On balance I think it remains fair to look at his record across his other 87 Tests where he scored 14 centuries at an impressive average of 46.16, and make the argument that the captaincy had some negative effect, perhaps unsurprising given the circumstances of the period that led to him assuming the role.

4) Bill Woodfull (Australia)

Woodfull is perhaps best known as Australia’s leader during the Bodyline series but he was a very fine batsman, one who held a great many records at Sheffield Shield level in particular.

This level of quality is certainly reflected in his early career record where, unburdened by the leadership, he averaged 53.13 in 10 Tests with 5 centuries at a phenomenal rate of one every 3.20 innings.

As captain his record reverted from outstanding to merely good as he recorded just 2 centuries in 25 Tests at a far more moderate average of 42.94, and it is hard to escape the conclusion that captaincy may not have aided his personal performance.

3) Mushtaq Mohammad (Pakistan)

Mushtaq was a very fine player, perhaps generously described as an all-rounder despite the fact that his leg spin was shamefully under-utilised at Test level.

He captained his country in a third of his appearances but failed to shine as a batsman in them, averaging just 33.38 in 19 Tests with just 3 centuries. Without the leadership, Mushtaq performed far more creditably in his other 38 Tests notching 7 centuries at a much more acceptable average of 42.06 for a front-line batsman.

2) Richie Richardson (West Indies)

Richie Richardson was a very stylish player, a man seen as a miniature Viv, both in approach and appearance with his steadfast refusal to adopt protective headwear.

It would be fairly safe to say that this is generally where the comparison should end – Richie was no Viv in terms of his record – however, they share one important trait, and that is their flair and performance appeared to be significantly impacted by the burden of leading their team.

As captain in 24 Tests, Richardson managed just 2 centuries at a modest average of 35.18, a result in no way reflective of his ability – just take a look at his record in his other 62 appearances where he scored 14 centuries (one in every 7.64 innings) at a far more impressive average of 47.90.

1) Michael Vaughan (England)

For all of his recent merciless baiting of Australia, it gives me great pleasure to announce Michael Vaughan as the man who laboured under the burden of the captaincy the most.

I am sure that as the man who famously orchestrated the return of the Ashes after 16 long years of Australian dominance he probably doesn’t much care – in fact most England fans would probably agree with him.

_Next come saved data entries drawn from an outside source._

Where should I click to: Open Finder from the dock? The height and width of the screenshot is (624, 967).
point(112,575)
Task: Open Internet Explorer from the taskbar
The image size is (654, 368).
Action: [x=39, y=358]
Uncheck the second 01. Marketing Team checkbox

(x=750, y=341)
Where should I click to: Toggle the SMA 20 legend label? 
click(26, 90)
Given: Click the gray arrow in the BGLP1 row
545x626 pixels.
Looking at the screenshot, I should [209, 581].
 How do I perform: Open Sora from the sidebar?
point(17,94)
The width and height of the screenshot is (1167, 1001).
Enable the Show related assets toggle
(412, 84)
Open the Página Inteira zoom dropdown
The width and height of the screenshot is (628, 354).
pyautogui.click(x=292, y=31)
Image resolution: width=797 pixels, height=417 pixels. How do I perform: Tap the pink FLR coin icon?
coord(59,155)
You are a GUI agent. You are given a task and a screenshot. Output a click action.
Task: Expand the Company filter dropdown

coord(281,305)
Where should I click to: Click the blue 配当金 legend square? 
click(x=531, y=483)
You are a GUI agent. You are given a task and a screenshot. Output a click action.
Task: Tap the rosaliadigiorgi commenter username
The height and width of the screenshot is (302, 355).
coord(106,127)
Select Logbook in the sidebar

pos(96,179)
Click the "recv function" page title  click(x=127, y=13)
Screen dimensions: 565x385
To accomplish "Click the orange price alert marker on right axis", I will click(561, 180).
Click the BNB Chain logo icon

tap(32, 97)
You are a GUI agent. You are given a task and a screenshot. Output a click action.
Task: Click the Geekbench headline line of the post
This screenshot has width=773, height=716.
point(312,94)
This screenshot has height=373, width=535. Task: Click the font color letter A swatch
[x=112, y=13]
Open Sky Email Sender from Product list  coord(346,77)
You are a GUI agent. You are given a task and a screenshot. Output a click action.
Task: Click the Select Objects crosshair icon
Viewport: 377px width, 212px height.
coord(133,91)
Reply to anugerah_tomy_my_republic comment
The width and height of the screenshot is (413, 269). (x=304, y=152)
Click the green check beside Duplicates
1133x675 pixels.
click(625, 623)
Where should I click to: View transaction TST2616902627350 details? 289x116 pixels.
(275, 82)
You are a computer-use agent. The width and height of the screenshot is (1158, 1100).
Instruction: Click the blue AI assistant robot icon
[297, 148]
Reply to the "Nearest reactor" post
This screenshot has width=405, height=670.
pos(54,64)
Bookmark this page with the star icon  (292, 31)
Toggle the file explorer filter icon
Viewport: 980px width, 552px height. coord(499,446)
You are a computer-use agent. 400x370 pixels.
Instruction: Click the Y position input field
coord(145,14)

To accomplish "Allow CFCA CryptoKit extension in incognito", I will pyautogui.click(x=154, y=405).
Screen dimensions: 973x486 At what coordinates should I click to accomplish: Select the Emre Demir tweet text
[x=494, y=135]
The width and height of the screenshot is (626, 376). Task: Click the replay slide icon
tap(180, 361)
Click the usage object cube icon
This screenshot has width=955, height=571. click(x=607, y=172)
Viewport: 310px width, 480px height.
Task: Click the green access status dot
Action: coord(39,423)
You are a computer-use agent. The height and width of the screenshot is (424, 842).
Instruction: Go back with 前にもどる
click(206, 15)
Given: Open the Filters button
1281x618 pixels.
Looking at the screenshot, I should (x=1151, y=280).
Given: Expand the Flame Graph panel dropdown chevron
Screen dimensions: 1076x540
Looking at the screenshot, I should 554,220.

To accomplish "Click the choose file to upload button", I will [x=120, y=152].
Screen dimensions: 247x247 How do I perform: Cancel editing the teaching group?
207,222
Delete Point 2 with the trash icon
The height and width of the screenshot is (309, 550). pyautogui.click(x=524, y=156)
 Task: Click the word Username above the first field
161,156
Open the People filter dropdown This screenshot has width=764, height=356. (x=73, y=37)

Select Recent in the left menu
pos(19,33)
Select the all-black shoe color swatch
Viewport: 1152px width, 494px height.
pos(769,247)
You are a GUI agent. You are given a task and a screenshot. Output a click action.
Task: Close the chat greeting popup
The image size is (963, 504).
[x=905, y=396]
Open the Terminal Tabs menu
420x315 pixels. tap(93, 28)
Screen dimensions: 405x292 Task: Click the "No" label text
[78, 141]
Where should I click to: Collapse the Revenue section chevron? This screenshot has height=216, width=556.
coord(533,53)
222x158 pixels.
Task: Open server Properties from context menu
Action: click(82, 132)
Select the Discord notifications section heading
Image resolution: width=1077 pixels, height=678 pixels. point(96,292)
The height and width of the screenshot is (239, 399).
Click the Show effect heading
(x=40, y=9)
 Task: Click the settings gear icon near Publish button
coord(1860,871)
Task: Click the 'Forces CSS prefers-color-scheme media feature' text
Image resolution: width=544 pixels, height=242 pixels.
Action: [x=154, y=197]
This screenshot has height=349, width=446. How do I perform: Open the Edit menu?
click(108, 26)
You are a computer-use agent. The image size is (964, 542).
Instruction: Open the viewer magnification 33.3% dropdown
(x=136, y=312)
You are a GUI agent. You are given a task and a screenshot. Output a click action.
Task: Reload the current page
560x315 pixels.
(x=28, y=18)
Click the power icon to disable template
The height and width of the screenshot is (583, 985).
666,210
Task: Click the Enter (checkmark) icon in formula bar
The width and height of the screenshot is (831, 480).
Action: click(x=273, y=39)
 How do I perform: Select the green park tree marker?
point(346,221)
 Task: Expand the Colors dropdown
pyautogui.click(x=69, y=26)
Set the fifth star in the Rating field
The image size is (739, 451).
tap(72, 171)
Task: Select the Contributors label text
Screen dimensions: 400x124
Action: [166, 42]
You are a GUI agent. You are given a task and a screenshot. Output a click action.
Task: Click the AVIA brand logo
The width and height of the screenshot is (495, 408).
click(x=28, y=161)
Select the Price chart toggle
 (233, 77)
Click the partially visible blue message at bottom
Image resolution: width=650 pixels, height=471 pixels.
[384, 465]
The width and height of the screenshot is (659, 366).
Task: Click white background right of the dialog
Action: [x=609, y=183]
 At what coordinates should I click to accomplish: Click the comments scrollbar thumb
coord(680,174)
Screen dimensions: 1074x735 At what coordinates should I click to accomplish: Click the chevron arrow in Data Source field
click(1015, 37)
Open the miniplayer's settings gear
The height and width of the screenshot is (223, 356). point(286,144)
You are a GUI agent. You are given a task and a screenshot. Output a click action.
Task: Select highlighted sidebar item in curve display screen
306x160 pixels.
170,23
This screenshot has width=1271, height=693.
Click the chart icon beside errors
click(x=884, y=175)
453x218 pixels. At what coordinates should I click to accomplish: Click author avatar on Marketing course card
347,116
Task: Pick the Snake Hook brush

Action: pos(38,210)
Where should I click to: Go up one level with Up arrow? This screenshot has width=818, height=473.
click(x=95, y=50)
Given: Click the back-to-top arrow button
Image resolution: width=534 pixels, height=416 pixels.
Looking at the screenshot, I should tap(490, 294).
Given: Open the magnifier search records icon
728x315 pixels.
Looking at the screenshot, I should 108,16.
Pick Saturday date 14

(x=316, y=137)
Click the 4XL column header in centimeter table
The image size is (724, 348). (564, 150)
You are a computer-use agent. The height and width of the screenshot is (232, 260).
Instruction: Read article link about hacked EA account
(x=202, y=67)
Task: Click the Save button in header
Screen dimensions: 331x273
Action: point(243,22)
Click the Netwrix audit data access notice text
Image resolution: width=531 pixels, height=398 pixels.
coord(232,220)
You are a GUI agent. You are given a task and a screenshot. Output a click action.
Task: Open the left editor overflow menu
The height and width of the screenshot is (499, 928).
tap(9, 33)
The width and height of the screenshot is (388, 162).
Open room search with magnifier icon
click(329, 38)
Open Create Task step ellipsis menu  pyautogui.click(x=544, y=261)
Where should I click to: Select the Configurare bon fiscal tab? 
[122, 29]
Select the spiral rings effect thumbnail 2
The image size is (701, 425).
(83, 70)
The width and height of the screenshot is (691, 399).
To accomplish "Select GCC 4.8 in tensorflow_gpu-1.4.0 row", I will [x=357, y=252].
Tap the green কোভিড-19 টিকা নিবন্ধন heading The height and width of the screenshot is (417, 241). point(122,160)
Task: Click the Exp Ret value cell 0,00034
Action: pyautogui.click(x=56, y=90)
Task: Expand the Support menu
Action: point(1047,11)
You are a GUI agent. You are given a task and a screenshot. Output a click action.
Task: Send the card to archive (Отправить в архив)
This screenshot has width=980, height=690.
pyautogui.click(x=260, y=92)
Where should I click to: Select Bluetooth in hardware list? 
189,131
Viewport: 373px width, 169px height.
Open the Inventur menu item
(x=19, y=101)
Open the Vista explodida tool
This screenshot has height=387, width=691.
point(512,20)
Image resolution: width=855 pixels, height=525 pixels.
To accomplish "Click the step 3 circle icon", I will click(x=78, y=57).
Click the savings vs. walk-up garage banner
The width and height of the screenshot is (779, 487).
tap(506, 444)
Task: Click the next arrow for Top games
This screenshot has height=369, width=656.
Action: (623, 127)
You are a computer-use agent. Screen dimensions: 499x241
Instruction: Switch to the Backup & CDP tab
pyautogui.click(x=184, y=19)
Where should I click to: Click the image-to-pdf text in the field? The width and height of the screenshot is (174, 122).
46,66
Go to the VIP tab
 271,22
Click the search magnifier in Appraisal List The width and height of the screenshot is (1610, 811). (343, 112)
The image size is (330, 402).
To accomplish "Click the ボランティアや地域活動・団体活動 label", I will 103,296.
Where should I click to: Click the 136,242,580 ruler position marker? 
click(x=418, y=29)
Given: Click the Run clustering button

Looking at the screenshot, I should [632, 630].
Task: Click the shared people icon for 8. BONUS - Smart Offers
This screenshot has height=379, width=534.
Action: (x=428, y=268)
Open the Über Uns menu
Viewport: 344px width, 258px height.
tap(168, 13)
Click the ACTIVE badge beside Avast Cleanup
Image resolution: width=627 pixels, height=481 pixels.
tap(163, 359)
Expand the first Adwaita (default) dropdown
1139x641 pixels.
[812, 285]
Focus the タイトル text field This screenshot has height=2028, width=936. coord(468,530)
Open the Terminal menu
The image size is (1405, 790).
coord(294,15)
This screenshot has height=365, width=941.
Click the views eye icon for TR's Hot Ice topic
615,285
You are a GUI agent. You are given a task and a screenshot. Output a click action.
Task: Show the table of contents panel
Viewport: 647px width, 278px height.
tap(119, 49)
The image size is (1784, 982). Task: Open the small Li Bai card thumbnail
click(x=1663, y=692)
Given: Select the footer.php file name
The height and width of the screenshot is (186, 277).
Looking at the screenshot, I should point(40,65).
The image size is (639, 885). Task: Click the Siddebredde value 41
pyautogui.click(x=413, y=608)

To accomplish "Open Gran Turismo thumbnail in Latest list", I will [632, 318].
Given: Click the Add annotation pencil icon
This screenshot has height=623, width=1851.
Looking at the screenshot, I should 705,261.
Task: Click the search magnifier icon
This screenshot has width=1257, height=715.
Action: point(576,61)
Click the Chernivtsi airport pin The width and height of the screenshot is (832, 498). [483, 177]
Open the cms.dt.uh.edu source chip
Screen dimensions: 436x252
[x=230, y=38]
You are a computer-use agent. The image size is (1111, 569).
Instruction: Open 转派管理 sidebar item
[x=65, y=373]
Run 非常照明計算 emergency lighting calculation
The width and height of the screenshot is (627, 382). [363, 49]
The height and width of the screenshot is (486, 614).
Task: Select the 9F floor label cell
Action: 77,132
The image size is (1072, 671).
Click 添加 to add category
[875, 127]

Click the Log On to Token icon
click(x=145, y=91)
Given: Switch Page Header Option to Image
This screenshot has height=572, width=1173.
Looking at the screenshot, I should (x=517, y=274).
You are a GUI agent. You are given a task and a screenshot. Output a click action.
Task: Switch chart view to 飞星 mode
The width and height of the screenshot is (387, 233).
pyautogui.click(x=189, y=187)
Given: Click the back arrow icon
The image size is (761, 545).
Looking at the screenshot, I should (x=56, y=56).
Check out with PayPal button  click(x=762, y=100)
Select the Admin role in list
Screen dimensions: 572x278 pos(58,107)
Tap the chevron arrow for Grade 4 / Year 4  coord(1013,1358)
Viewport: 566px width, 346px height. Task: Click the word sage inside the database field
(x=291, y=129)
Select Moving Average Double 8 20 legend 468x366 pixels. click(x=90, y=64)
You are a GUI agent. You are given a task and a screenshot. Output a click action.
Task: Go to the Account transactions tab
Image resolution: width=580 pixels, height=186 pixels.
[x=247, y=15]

There can be little doubt of his outstanding man-management qualities and the vast improvement in the fortunes of English cricket it brought about, however it came at a personal cost to his run-making ability.

No longer was he the batsman who scored 900 runs in just 7 Tests against Sri Lanka and India in 2002, nor the batsman who stood alone as a beacon of hope with over 600 runs during yet another failed Ashes bid in 2002/03, a man who in 31 Tests scored 9 centuries and averaged a tremendous 50.98.

Instead we saw a tremendous captain but one shorn of his batting profligacy, a man who could only average 36.02 in 51 Tests with just 9 centuries.

As I said, he will probably not care, and neither will England fans for his place in their sporting folklore is secure, but with a huge battle for the Ashes coming up, it is a fitting way to end this piece.